Drug-induced torsades de pointes: Disproportionality analysis of the United States Food and Drug Administration adverse event reporting system

OBJECTIVE: This study aimed to identify the most common and top drugs associated with the risk of torsades de pointes (TdP) based on the United States Food and Drug Administration (FDA) Adverse Event Reporting System (FAERS) database. MATERIALS AND METHODS: We used OpenVigil 2.1 to query FAERS database and data from the first quarter of 2004 to the third quarter of 2021 were retrieved. The Medical Dictionary for Regulatory Activities (MedDRA) was used to identify TdP cases. We listed the most common drugs associated with the reported TdP cases. Then, the reporting odds ratio (ROR) and the proportional reporting ratio (PRR) for the reporting association between different drugs and TdP risk were calculated. Meanwhile, comparisons were conducted with the QT drug lists of CredibleMeds(®) in an attempt to identify drugs with a potential risk of TdP that were not on the list.
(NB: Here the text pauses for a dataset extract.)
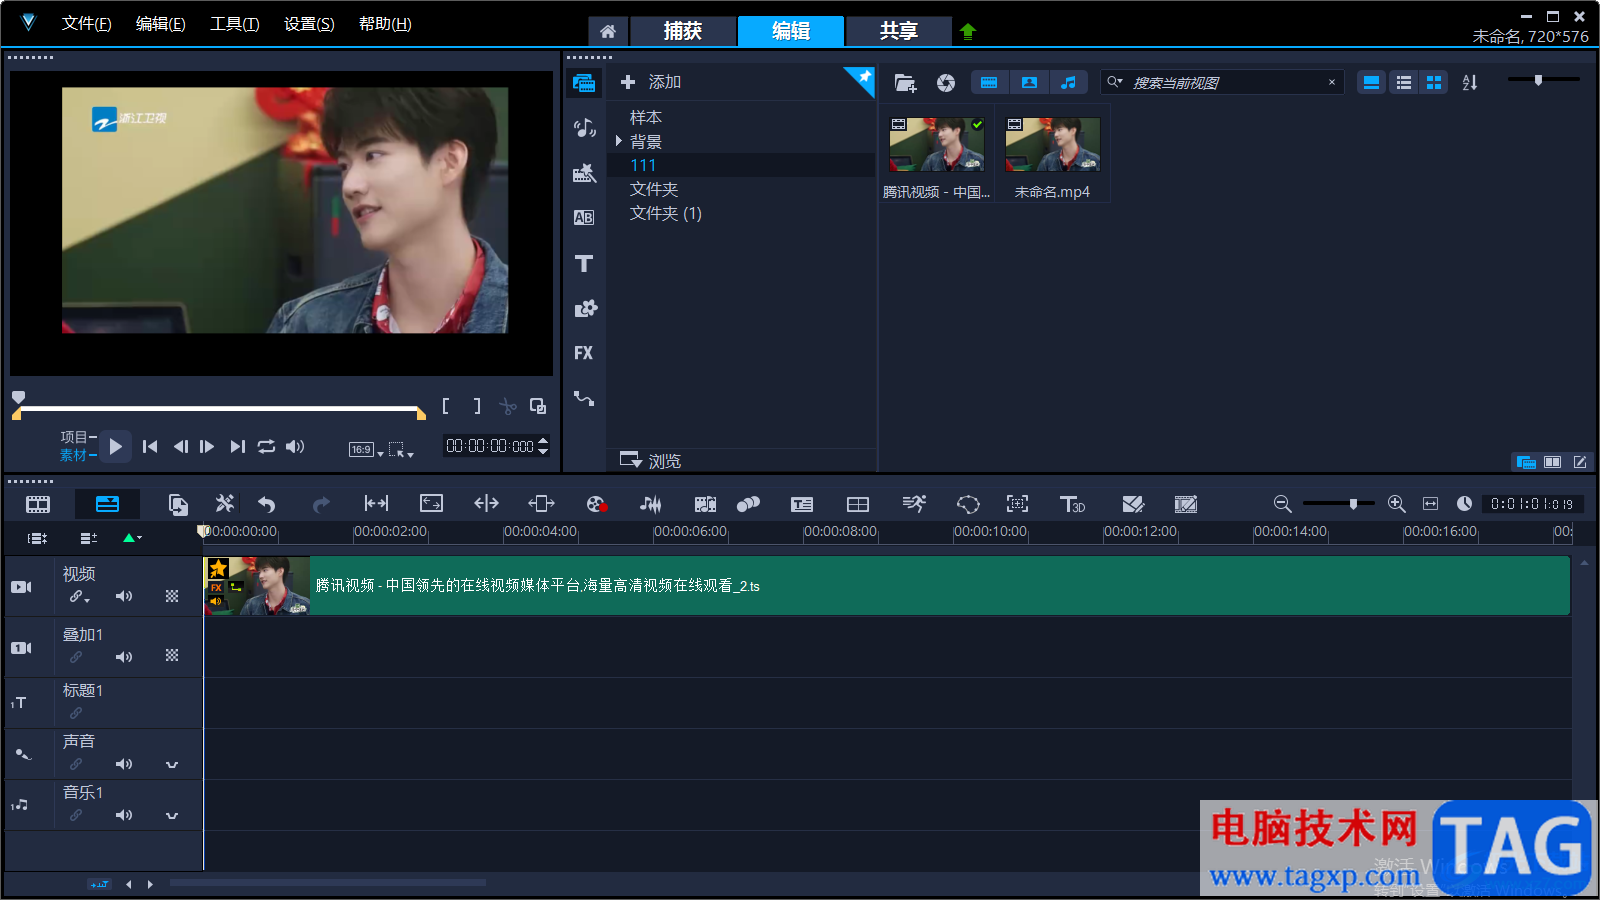Screen dimensions: 1600x900
Task: Open the Transitions library panel
Action: click(x=584, y=218)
RESULTS: A total of 9,217,181 adverse event reports were identified, of which 3,807 (0.04%) were related to TdP. TdP was more likely to occur in the elderly and females. Amiodarone (464 cases) was associated with most cases of TdP. According to the disproportionality analysis, the top five drugs with the highest ROR and PRR were tolazoline (ROR 1615.11, 95% confidence interval [CI] 455.59–5725.75, PRR 969.46, χ(2) 2960.10), levomethadyl (ROR 1211.01, 95% CI 302.75–4844.04, PRR 807.67, χ(2) 1677.03), ibutilide (ROR 1118.74, 95% CI 425.00–2944.91, PRR 765.77, χ(2) 3845.27), halofantrine (ROR 660.55, 95% CI 184.21–2368.69, PRR 519.22, χ(2) 1076.31), and isoproterenol (ROR 352.20, 95% CI 227.19–546.00, PRR 307.82, χ(2) 6692.53). Approximately half of the top 50 drugs (22 for ROR, 30 for PRR) were not outlined on the QT drug lists of CredibleMeds(®). CONCLUSION: Approximately half of the top risk drugs (22 for ROR, 30 for PRR) were not outlined in the QT drug lists of CredibleMeds(®). Notably, potential risks are of great importance and should be closely monitored in clinical practice. Also, further research is needed to investigate the association between these drugs and TdP.